Directive 1: Please copy the rows word for word, starting with the row that contains "Task: Click the icon beside the 会社概要 heading" and going on through the row that contains "point(57,99)".

Source:
>> Begin

To protect U.S. workers in competition with H-2A workers, employers had to abide by what is known as the "fifty percent rule." This rule specifies that an H-2A employer must hire any qualified U.S. worker who applies for a job prior to the beginning of the second half of the season for which foreign workers are hired.

The H-2B Program 

The basic legal protections historically afforded to H-2A workers have never applied to guestworkers under the H-2B program.

Though the H-2B program was created two decades ago by the Immigration Reform and Control Act (IRCA) of 1986, the DOL has never promulgated regulations enacting substantive labor protections for these workers.5

Unlike the H-2A program, the procedures governing certification for an H-2B visa were established by internal DOL memoranda (General Administrative Letter 1-95), rather than regulation. An employer need only state the nature, wage and working conditions of the job and assure the DOL that the wage and other terms meet prevailing conditions in the industry.6 Because the H-2B wage requirement is set forth by administrative directive and not by regulation, the DOL takes the position that it lacks legal authority to enforce the H-2B prevailing wage.

While the employer is obligated to offer full-time employment that pays at least the prevailing wage rate, none of the other substantive regulatory protections of the H-2A program apply to H-2B workers. There is no free housing. There is no access to legal services. There is no "three-quarters guarantee." And the H-2B regulations do not require an employer to pay the workers' transportation to the United States.

Although H-2B workers are in the United States legally, they are generally ineligible for federally funded legal services because of their visa status. As a result, most H-2B workers have no access to lawyers or information about their legal rights at all. Because most do not speak English and are extremely isolated, it is unrealistic to expect that they would be able to take action to enforce their own legal rights.

Typically, workers will make complaints only once their work is finished or if they are so severely injured that they can no longer work. They quite rationally weigh the costs of reporting contract violations or dangerous working conditions against the potential benefits.

Historically farmworkers and other low-wage workers have benefited greatly by organizing unions to engage in collective bargaining, but guestworkers' fears of retaliation present an overwhelming obstacle to organizing unions in occupations where guestworkers are dominant.

DOL Has Utterly Failed to Protect H-2B Workers

The legal rights of guestworkers can be enforced in several ways: through actions taken by government agencies (mainly the DOL) or through litigation. Neither method has proven effective at protecting workers from ongoing abuse.

>> End

Provided records:
>> Begin

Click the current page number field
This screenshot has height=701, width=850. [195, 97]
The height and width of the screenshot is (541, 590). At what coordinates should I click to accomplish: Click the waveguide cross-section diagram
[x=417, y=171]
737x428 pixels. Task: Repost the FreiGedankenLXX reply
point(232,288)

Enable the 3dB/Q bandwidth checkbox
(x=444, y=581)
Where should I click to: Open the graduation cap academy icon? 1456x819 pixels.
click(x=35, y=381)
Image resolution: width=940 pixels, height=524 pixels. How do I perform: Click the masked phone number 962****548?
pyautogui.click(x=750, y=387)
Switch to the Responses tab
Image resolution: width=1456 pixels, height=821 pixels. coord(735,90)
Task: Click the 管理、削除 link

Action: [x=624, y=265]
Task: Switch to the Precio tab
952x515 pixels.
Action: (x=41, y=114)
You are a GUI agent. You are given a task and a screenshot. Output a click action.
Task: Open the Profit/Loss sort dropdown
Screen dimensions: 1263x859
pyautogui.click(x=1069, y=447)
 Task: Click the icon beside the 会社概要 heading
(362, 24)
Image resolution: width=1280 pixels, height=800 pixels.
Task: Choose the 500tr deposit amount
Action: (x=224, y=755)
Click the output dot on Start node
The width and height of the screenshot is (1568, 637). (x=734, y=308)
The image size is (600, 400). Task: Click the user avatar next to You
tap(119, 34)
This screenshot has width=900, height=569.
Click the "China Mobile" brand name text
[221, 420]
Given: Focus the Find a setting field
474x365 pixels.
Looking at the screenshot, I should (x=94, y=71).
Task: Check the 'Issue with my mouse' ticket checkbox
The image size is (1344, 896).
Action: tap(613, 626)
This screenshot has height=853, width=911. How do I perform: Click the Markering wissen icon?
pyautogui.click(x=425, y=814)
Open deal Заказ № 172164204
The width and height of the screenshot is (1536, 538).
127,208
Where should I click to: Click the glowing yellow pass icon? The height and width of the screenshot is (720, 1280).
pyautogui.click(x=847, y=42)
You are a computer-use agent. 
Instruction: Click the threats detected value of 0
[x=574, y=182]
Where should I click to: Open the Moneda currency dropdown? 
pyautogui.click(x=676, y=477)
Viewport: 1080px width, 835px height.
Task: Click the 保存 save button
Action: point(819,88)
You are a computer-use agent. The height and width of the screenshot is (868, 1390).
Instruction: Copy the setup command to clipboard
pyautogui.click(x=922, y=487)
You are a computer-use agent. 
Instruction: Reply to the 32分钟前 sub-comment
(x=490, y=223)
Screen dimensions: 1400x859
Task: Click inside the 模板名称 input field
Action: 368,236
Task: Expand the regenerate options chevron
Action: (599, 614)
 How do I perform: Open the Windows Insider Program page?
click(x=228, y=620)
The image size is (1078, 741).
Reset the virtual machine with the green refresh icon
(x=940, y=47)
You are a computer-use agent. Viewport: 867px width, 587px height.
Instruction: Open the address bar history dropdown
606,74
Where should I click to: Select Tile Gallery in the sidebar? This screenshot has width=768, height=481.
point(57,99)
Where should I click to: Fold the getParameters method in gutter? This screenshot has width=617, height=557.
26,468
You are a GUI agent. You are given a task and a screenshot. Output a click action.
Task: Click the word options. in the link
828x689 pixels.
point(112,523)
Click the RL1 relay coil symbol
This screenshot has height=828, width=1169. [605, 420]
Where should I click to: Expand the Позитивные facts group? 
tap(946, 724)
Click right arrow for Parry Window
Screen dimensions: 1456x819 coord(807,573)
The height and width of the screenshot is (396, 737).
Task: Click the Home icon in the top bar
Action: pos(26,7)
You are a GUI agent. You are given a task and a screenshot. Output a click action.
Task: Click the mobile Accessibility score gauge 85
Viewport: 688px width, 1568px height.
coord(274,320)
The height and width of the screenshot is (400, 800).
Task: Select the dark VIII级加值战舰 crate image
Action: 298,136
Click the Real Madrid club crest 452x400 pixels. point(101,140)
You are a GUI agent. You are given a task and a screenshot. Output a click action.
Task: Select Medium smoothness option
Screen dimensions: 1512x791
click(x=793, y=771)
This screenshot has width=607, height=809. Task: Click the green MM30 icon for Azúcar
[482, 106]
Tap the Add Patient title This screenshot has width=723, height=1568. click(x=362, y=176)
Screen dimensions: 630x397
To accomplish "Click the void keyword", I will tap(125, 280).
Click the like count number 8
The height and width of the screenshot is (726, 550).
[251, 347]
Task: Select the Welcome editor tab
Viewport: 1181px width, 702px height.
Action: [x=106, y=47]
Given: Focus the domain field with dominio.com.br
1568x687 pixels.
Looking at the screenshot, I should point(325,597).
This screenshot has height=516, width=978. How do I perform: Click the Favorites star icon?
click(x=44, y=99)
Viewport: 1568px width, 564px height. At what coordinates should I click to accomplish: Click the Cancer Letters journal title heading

>> End

Directive 2: The guestworker passage names several H-2A protections that H-2B workers do not get. List every one of them.

Final result 1:
 Task: Click the icon beside the 会社概要 heading
(362, 24)
Image resolution: width=1280 pixels, height=800 pixels.
Task: Choose the 500tr deposit amount
Action: (x=224, y=755)
Click the output dot on Start node
The width and height of the screenshot is (1568, 637). (x=734, y=308)
The image size is (600, 400). Task: Click the user avatar next to You
tap(119, 34)
This screenshot has width=900, height=569.
Click the "China Mobile" brand name text
[221, 420]
Given: Focus the Find a setting field
474x365 pixels.
Looking at the screenshot, I should (x=94, y=71).
Task: Check the 'Issue with my mouse' ticket checkbox
The image size is (1344, 896).
Action: tap(613, 626)
This screenshot has height=853, width=911. How do I perform: Click the Markering wissen icon?
pyautogui.click(x=425, y=814)
Open deal Заказ № 172164204
The width and height of the screenshot is (1536, 538).
127,208
Where should I click to: Click the glowing yellow pass icon? The height and width of the screenshot is (720, 1280).
pyautogui.click(x=847, y=42)
You are a computer-use agent. 
Instruction: Click the threats detected value of 0
[x=574, y=182]
Where should I click to: Open the Moneda currency dropdown? 
pyautogui.click(x=676, y=477)
Viewport: 1080px width, 835px height.
Task: Click the 保存 save button
Action: point(819,88)
You are a computer-use agent. The height and width of the screenshot is (868, 1390).
Instruction: Copy the setup command to clipboard
pyautogui.click(x=922, y=487)
You are a computer-use agent. 
Instruction: Reply to the 32分钟前 sub-comment
(x=490, y=223)
Screen dimensions: 1400x859
Task: Click inside the 模板名称 input field
Action: 368,236
Task: Expand the regenerate options chevron
Action: (599, 614)
 How do I perform: Open the Windows Insider Program page?
click(x=228, y=620)
The image size is (1078, 741).
Reset the virtual machine with the green refresh icon
(x=940, y=47)
You are a computer-use agent. Viewport: 867px width, 587px height.
Instruction: Open the address bar history dropdown
606,74
Where should I click to: Select Tile Gallery in the sidebar? This screenshot has width=768, height=481.
point(57,99)

Final result 2:
- Free housing
- Access to legal services
- The "three-quarters guarantee"
- Employer payment of the workers' transportation to the United States